It's been one of those weekends where everywhere you look you find trouble. It all started Friday when Brenda picked me up so we could go to stew/chili party at Janet's I'm not too nuts about going out at night
anyhow. I am such a creature of comfort, when I get home, I want to kick off my shoes, take out my teeth and
chuck the boob and veg out! Sounds like a plan to me, but sometimes society demands you jump out of your
comfort Zone. If you don't want to be depressed, stop right here.
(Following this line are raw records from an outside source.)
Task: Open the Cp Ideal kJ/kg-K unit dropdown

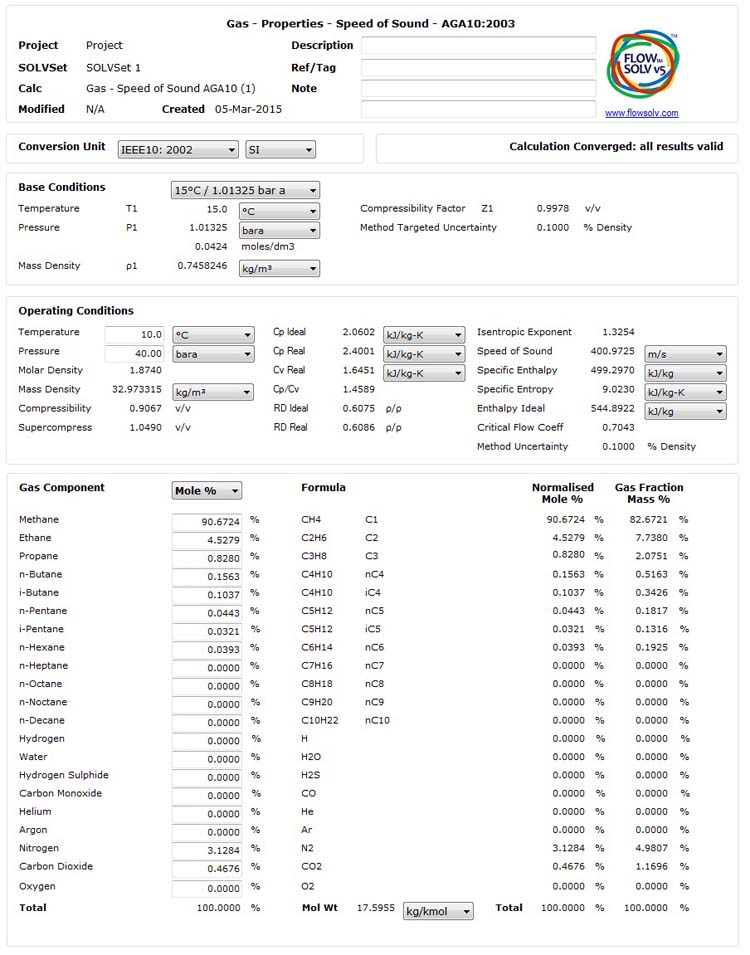Action: tap(424, 335)
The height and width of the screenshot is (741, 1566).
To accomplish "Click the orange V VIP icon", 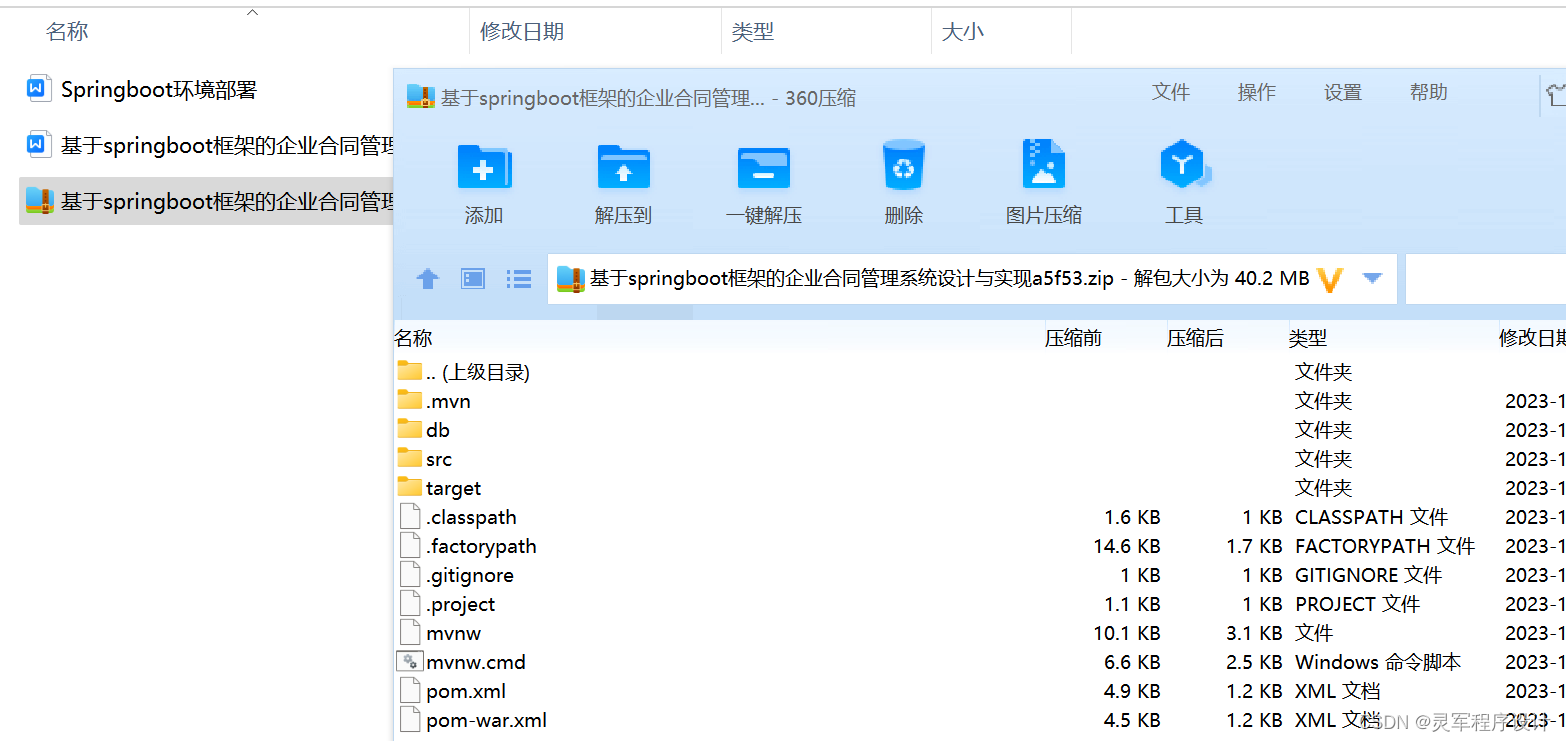I will (1330, 279).
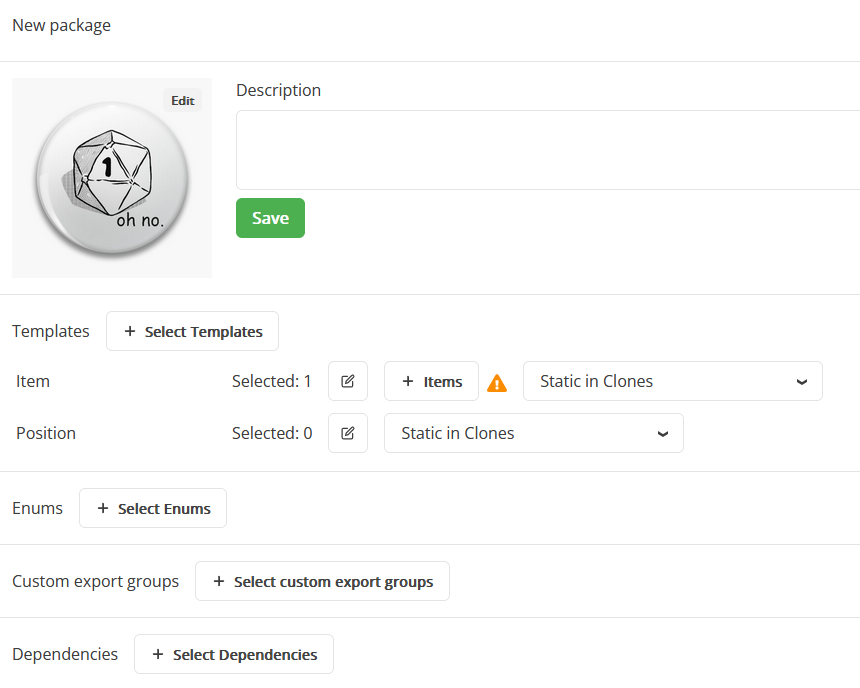
Task: Click the orange warning triangle icon
Action: [497, 382]
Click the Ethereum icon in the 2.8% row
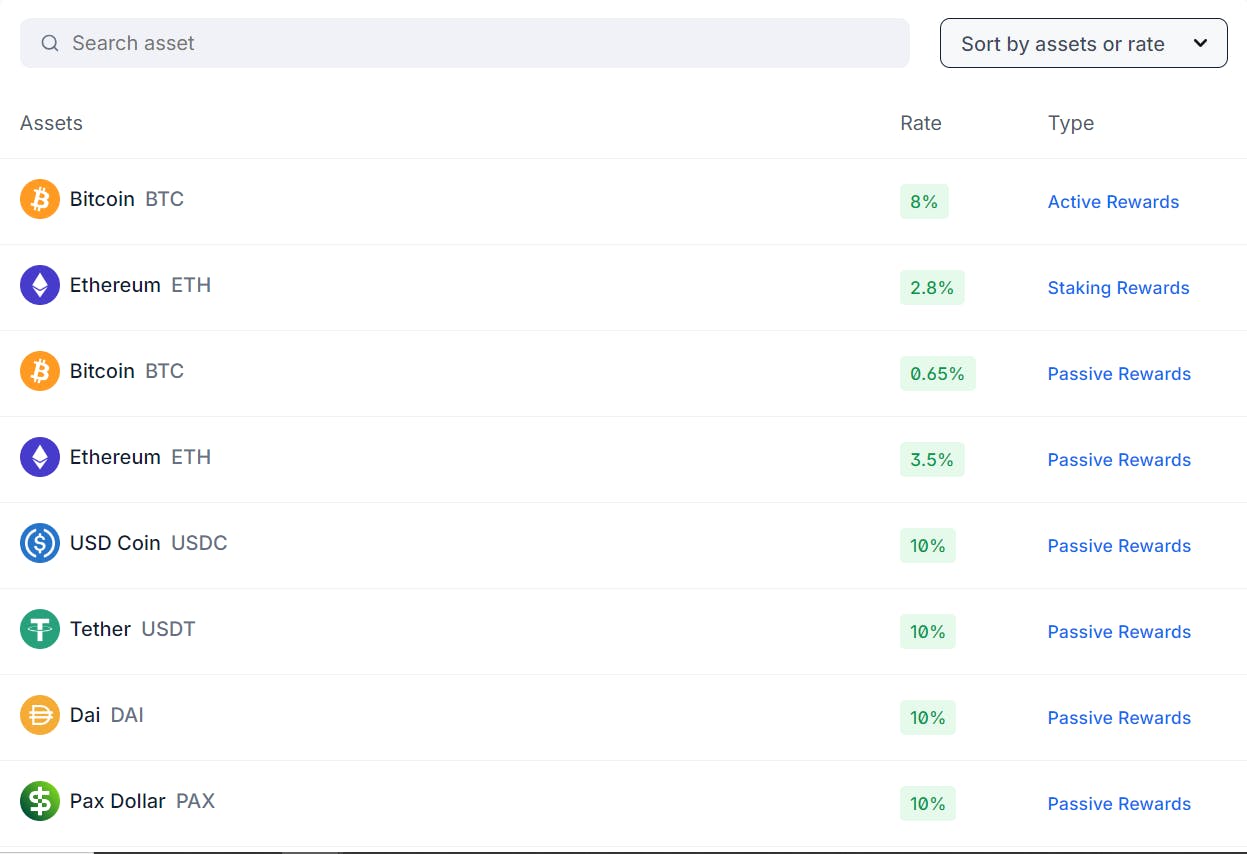The width and height of the screenshot is (1247, 854). [40, 285]
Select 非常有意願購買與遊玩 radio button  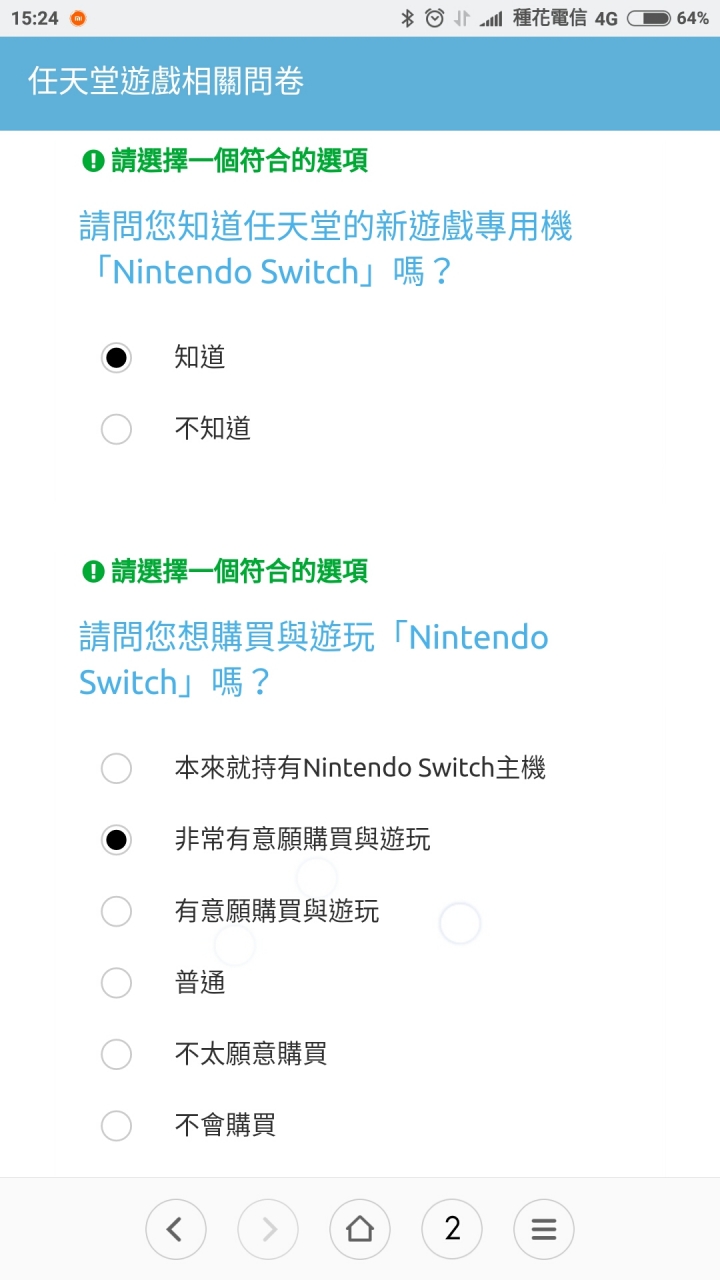click(117, 840)
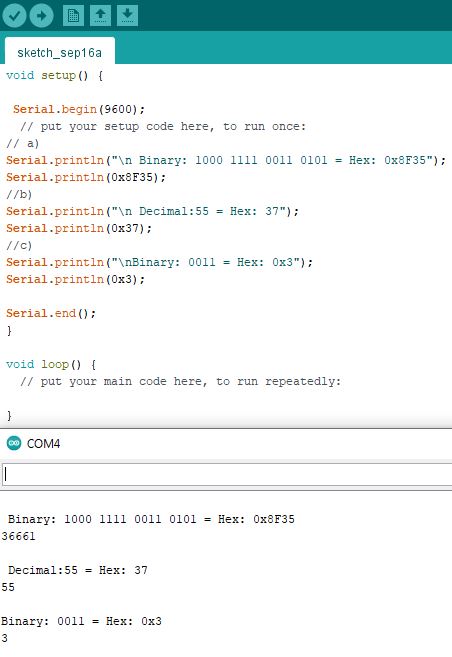Click the Verify checkmark button
This screenshot has width=452, height=657.
[14, 16]
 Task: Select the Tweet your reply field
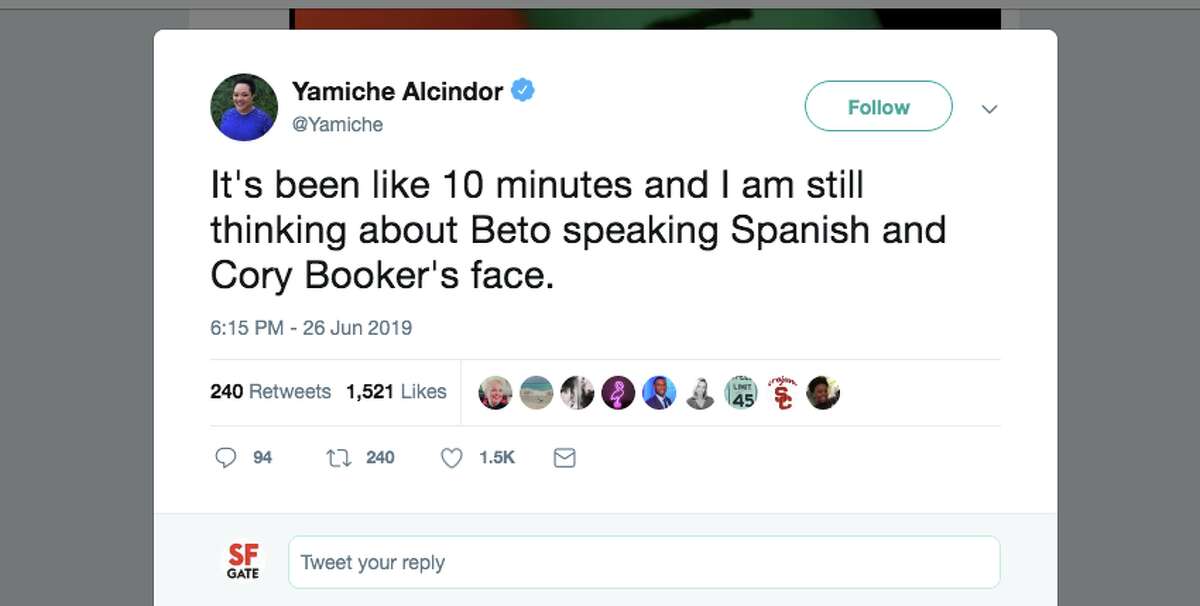point(645,561)
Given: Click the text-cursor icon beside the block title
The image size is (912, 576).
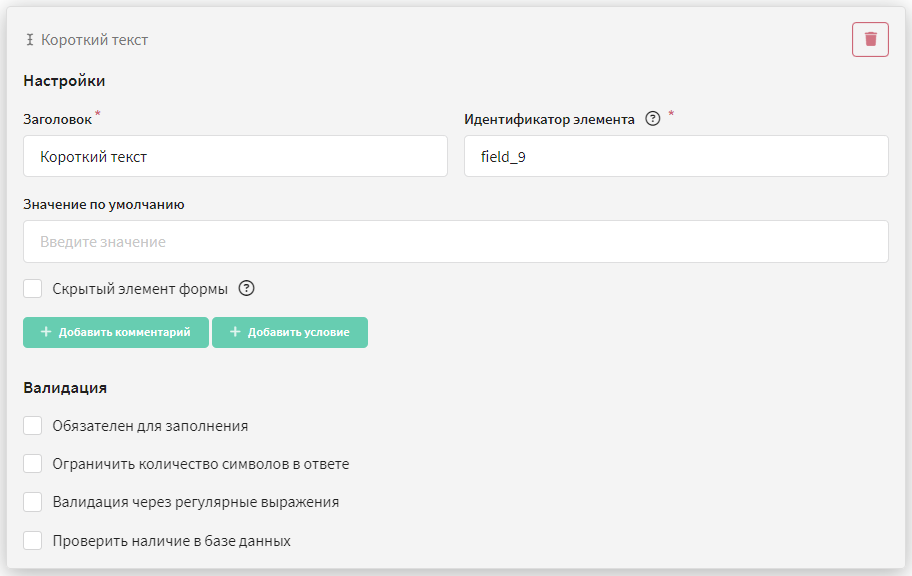Looking at the screenshot, I should click(x=30, y=40).
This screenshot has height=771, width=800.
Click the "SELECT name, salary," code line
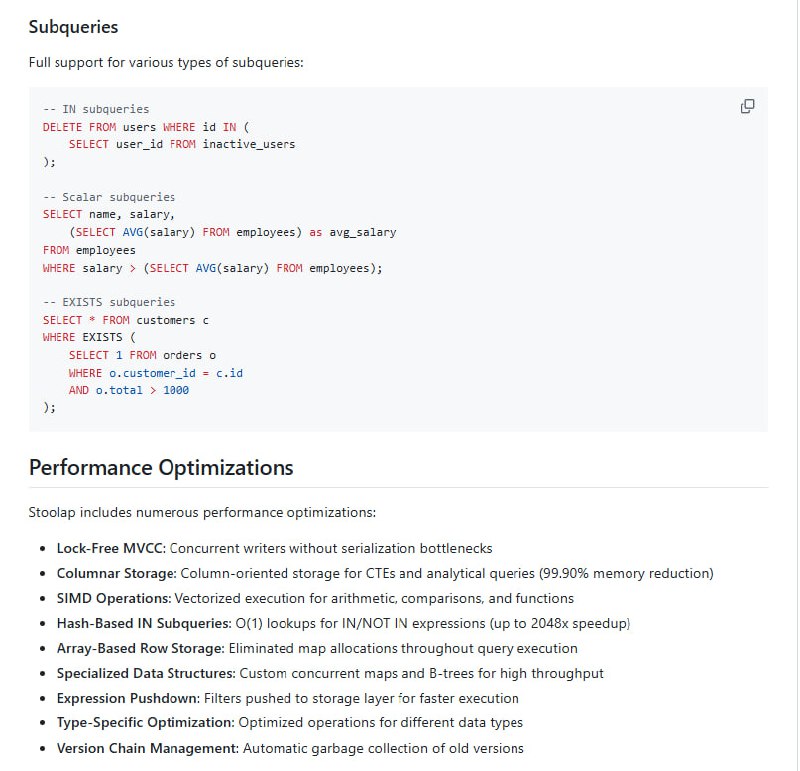pos(109,214)
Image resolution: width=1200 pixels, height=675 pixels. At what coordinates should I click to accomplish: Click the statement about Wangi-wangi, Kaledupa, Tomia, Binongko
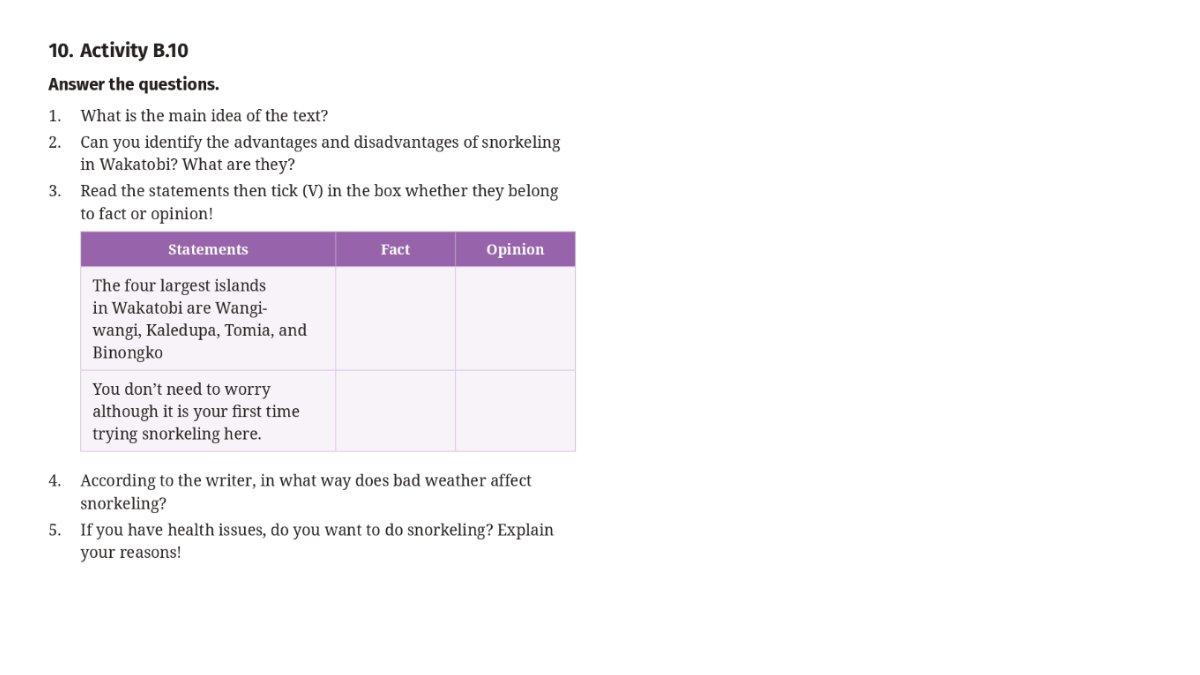coord(199,319)
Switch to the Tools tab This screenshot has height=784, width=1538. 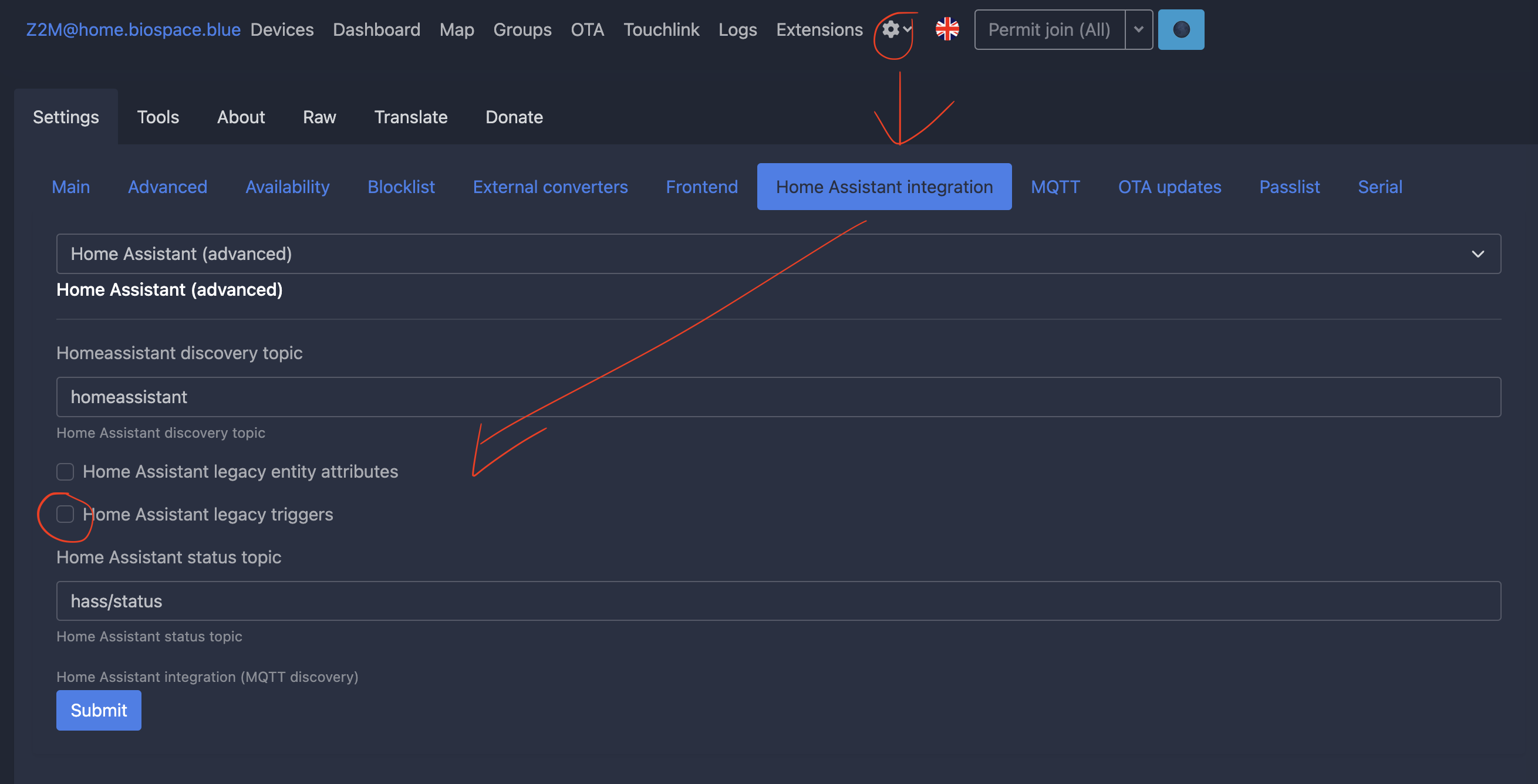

Anyway, you remember my friend Cliff. He was a teacher at McCaw, now a in special ed and you all met him at my birthday party. He is gay and he and his partner Ron, Who is handicapped ( he was then, but now he is
even worse and is confined to a wheel chair, for various problems, including lung cancer, with Cliff being his
only caregiver. Last week Cliff complained about severe abdominal pain and finally ended up in the ER at
St Rose and then transferred to another campus where he was admitted. The dx was startling, the doctor said
he had cancer and it was terminal with a maximum of months to live and maybe only weeks. They told him to
go home and do whatever he wanted to do. They said it was a packed cancer (silent with no symptoms) and he
had it for a long time. His belly had filled up with fluid which was the cause of his pain. they drained the fluid
which made him feel much better, but also in a state of shock. He figured as did we all that he would go in and
they would fix him up and he would be better. He does have to see a surgeon on Tuesday to talk about removing his gall bladder (which seems like locking the barn after the horse is stolen) but maybe I don't know
all the facts. I am devastated. Cliff is a good friend and a wonderful teacher. His students dearly love him.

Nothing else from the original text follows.